というのも実店舗のように直接、顧客から現金を授受することが少ないからです。
また、電子マネーやポイントを使っての支払いなどもあります。
そのため、EC事業者によって領収書の扱いが異なる事例も多いと言えるのです。
例えば、クレジットカード決済においては、あるネットショッピングモールでは領収書の発行を可能な限り行うポリシーとなっていますが、違うモールではショップの判断に任せられているといったケースがあります。
そもそも、領収書とは商品やサービスの購入に対して、金銭の受領を証明するための書類です。 民法486条には「弁済したものは、弁済を受領した者に対して受取証書の発行を請求できる」とあり、商品やサービスの購入があった場合、店舗は領収書を発行する義務があると定められています。
ここでの弁済は代金の支払い、受取証書は領収書です。 この法律により、支払人は受取証書の発行を請求できます。
EC事業者が注意すべき点は、現金以外で支払われる場合の領収書の扱いと、領収書を二重発行しないことなどです。
次項からは各決済方法における領収書の扱い方について説明いたします。
ネットショッピングの領収書発行の有無:銀行振込の場合
EC事業においては現金以外で受け渡しをするケースが多く、銀行振込はそのひとつです。

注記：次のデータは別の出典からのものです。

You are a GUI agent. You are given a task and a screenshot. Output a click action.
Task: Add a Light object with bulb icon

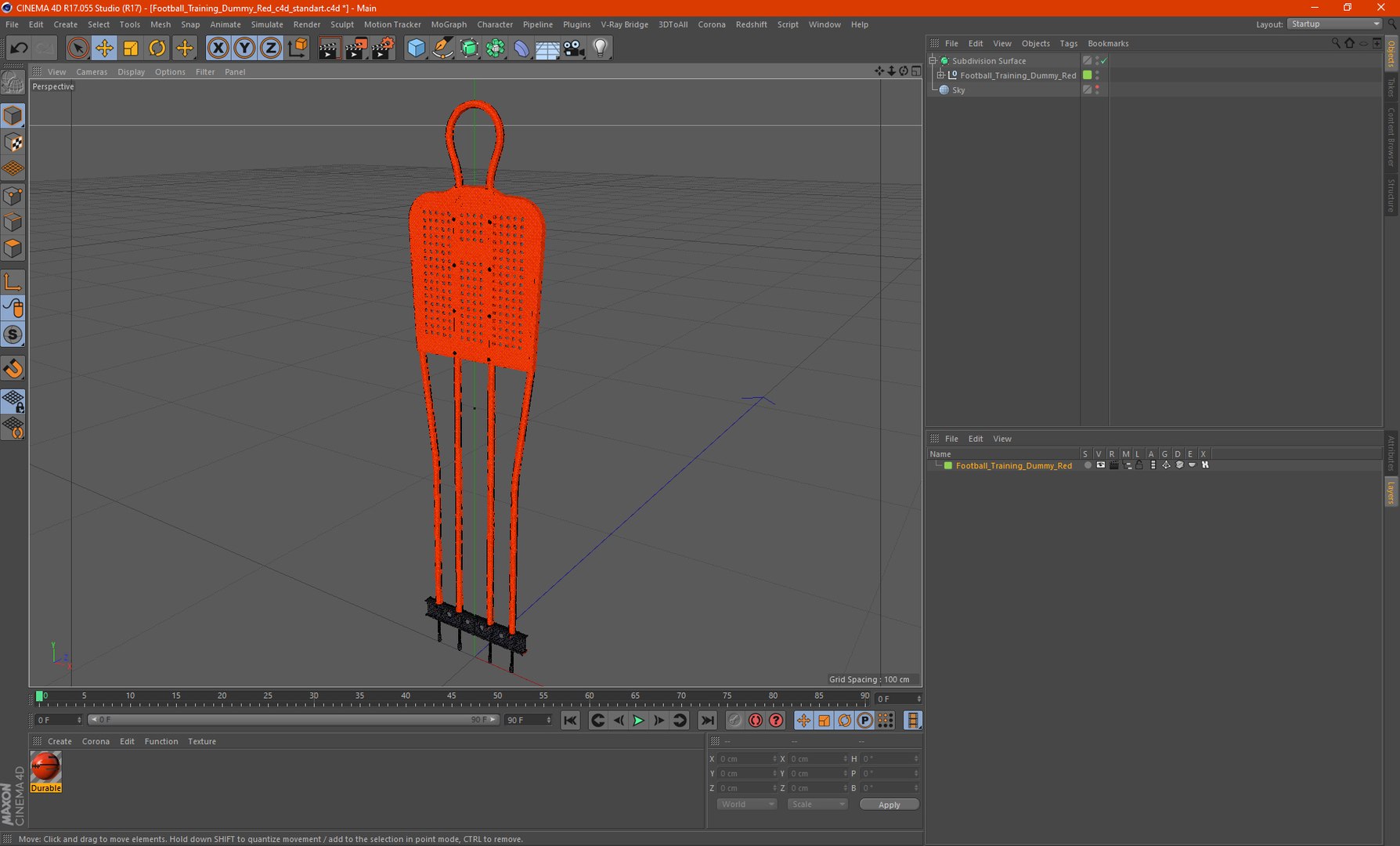(600, 49)
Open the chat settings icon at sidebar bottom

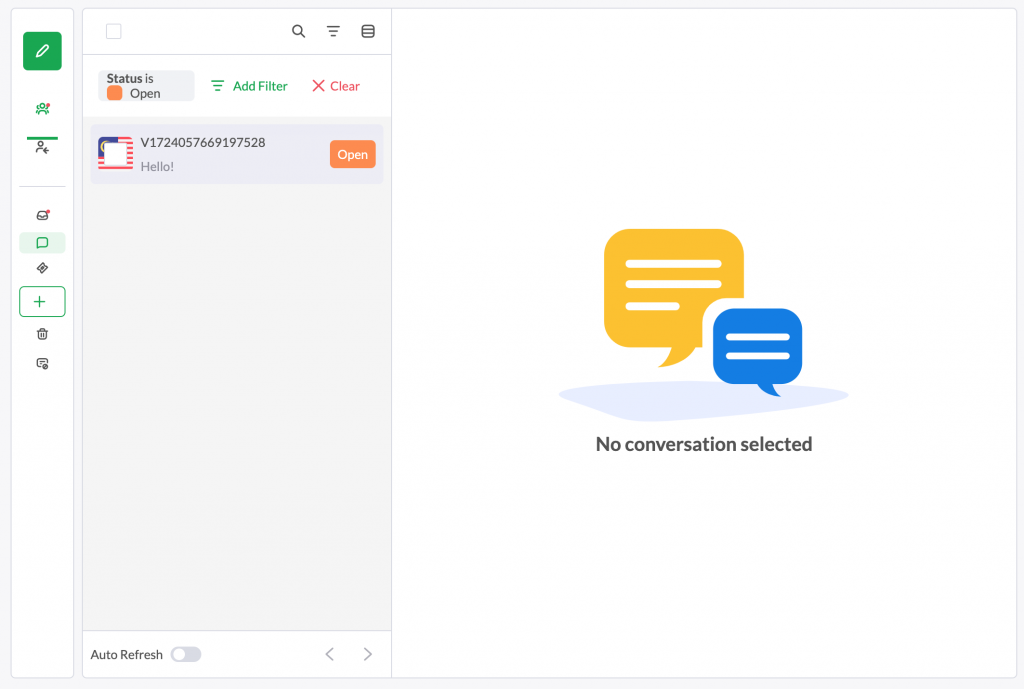click(41, 363)
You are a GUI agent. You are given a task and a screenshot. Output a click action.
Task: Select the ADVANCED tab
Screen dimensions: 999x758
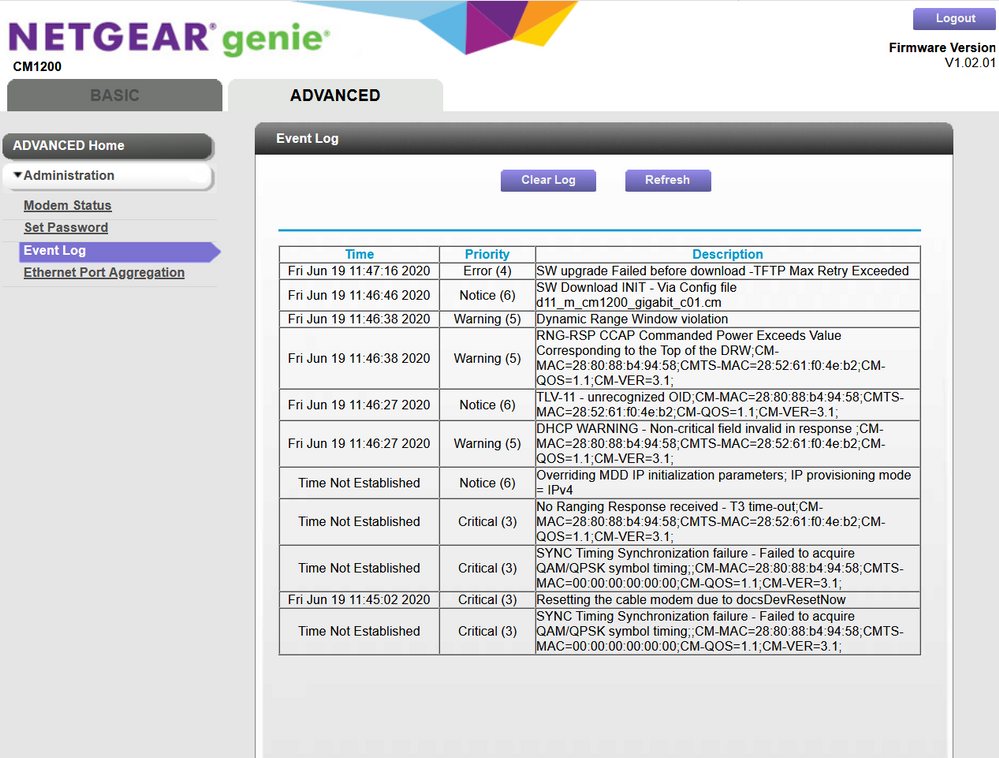(x=335, y=96)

この場合、領収書を発行すべきかどうかは重要な事柄です。
結論からいえば、振込明細書が領収書の代わりになるため、必ずしも発行しなくてもよいと言えます。
ただし、支払人が振込明細書を印刷する手間を省きたい場合や、印紙付きの領収書が欲しいといった理由で領収書を請求されるケースがあります。
この場合は、領収書の請求に応じなければなりません。
明確には領収書と振込明細書は違う書類になるため、領収書の発行を求められたら発行義務が生じるからです。
この際、注意すべき点は二重計上です。
領収書を発行する場合は、銀行振込があった日にちを記入しましょう。 但し書きの欄に「○月○日銀行振り込み分」といった記載をします。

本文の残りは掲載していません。